▶ _Assignment_: Below are some records; quote exactly the lines from the one that contains "Instruction: Click club" through the one that contains "You are a computer-use agent. The image", inclusive, and no others.

---*---

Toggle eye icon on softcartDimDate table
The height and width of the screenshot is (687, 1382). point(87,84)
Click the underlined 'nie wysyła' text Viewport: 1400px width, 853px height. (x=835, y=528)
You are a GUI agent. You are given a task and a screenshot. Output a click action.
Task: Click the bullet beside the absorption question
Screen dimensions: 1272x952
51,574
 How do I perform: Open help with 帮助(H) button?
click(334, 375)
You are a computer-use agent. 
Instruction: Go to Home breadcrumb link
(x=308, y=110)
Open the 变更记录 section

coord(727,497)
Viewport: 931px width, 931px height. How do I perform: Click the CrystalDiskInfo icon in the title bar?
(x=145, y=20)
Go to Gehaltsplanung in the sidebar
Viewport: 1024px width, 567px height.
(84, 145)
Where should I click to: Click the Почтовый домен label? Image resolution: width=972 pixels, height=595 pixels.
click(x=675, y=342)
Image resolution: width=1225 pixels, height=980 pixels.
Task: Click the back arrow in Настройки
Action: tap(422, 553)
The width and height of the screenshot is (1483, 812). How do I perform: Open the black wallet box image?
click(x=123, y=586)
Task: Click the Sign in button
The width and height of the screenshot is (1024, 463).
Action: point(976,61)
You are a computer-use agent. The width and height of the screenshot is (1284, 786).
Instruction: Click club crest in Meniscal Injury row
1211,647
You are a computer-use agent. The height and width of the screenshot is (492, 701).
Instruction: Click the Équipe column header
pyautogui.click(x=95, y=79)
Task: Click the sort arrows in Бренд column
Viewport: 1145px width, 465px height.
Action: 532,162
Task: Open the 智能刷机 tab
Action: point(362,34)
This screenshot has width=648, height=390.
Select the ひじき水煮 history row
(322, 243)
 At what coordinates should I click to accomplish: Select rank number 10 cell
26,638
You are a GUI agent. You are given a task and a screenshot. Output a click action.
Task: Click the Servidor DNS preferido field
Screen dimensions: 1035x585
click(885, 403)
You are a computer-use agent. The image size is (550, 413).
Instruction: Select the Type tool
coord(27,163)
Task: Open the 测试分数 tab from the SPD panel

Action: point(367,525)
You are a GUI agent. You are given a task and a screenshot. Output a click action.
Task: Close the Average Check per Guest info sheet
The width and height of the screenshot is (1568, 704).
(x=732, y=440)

---*---

▶ _Output for this task_:
Instruction: Click club crest in Meniscal Injury row
1211,647
You are a computer-use agent. The height and width of the screenshot is (492, 701).
Instruction: Click the Équipe column header
pyautogui.click(x=95, y=79)
Task: Click the sort arrows in Бренд column
Viewport: 1145px width, 465px height.
Action: 532,162
Task: Open the 智能刷机 tab
Action: point(362,34)
This screenshot has width=648, height=390.
Select the ひじき水煮 history row
(322, 243)
 At what coordinates should I click to accomplish: Select rank number 10 cell
26,638
You are a GUI agent. You are given a task and a screenshot. Output a click action.
Task: Click the Servidor DNS preferido field
Screen dimensions: 1035x585
click(885, 403)
You are a computer-use agent. The image size is (550, 413).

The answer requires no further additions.